Multi-Raft Support in Ozone
Multi-Raft in Datanodes
Multi-Raft support allows a Datanode to participate multiple Ratis replication groups (pipelines) at the same time for improving write throughput and ensuring better utilization of disk and network resources. This is particularly useful when Datanodes have multiple disks or the network has a very high bandwidth.
Background
The early Ozone versions supported only one Raft pipeline per Datanode. This limited its concurrent write handling capacity for replicated data and led to under-utilization of resources. The use of Multi-Raft tremendously improved the resource utilization.
Prerequisites
- Ozone 0.5.0 or later
- Replication type: RATIS
- Multiple metadata directories on each Datanode
(via
hdds.container.ratis.datanode.storage.dir
)- Adequate CPU, memory, and network bandwidth
How It Works
SCM can now create overlapping pipelines: each Datanode can join multiple Raft groups up to a configurable limit. This boosts concurrency and avoids idle nodes and idle disks. Raft logs are stored separately on different metadata directories in order to reduce disk contention. Ratis handles concurrent logs per node.
Configuration
hdds.container.ratis.datanode.storage.dir
(no default)- A list of metadata directory paths.
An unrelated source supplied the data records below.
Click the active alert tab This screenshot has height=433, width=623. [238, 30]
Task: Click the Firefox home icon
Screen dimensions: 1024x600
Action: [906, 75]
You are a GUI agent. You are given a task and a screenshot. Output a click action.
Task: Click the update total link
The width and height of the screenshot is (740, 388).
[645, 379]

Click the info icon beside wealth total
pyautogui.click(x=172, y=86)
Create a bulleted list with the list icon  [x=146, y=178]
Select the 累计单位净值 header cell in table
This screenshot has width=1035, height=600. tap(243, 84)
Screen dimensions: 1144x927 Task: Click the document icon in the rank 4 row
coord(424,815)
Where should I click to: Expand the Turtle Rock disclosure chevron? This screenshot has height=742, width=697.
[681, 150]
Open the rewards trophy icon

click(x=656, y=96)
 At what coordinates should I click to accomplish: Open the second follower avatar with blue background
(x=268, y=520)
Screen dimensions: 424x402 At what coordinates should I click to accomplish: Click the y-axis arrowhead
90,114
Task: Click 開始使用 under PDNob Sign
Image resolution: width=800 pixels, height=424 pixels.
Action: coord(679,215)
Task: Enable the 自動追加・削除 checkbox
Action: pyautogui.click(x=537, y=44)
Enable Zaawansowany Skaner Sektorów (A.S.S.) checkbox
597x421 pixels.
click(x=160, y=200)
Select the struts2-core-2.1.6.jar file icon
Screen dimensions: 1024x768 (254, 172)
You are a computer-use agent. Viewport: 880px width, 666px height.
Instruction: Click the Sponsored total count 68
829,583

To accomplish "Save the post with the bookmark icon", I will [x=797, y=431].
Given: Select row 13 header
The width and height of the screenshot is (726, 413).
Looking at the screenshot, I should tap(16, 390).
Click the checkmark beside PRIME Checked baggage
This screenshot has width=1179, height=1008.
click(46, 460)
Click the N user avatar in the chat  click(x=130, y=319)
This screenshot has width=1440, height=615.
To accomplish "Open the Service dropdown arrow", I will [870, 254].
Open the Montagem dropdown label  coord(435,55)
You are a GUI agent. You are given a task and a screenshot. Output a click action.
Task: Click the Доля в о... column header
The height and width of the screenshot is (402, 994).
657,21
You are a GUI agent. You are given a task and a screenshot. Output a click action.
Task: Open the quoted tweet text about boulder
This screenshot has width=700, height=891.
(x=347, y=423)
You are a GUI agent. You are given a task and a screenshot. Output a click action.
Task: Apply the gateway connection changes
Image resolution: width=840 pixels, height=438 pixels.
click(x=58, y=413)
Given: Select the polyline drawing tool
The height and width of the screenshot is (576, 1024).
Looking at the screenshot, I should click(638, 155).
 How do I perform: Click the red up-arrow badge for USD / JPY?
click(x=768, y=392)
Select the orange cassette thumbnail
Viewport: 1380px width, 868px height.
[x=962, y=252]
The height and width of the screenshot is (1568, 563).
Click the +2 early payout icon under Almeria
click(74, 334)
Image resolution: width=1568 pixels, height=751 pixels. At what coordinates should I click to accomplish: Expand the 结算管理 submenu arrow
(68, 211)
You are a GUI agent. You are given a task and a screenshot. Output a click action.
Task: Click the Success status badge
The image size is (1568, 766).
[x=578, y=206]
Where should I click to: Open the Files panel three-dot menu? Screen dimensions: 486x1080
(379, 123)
ozone.scm.datanode.pipeline.limit
(default: 2)- The maximum number of pipelines per datanode can be engaged in. The value 0 means that the pipeline limit per datanode will be determined by the number of metadata disks reported per datanode; see the next property.
ozone.scm.pipeline.per.metadata.disk
(default: 2)- The maximum number of pipelines for a datanode is determined by the number of disks in that datanode. This property is effective only when the previous property is set to 0. The value of this property must be greater than 0.
How to Use
- Configure Datanode metadata directories:
<property> <name>hdds.container.ratis.datanode.storage.dir</name> <value>/disk1/ratis,/disk2/ratis,/disk3/ratis,/disk4/ratis</value> </property>
- Set pipeline limits in
ozone-site.xml
:<property> <name>ozone.scm.datanode.pipeline.limit</name> <value>0</value> </property> <property> <name>ozone.scm.pipeline.per.metadata.disk</name> <value>2</value> </property>
- Restart SCM and Datanodes.
- Validate with:
ozone admin pipeline list ozone admin datanode list
Operational Tips
- Monitor with
ozone admin
CLI and the Recon UI. - Ensure pipeline count matches expectations.
For optimal I/O isolation,
configure
hdds.container.ratis.datanode.storage.dir
with paths on multiple distinct physical disks. The Ratis pipelines will be distributed accordingly.- Be cautious with very high pipeline counts due to memory/CPU overhead.
Limitations
- Global configuration: cannot set per-node limits
- Requires restart after changing storage dirs
- No effect on Erasure-Coding (EC) pipelines
References
- Design doc: HDDS-1564 Ozone multi-raft support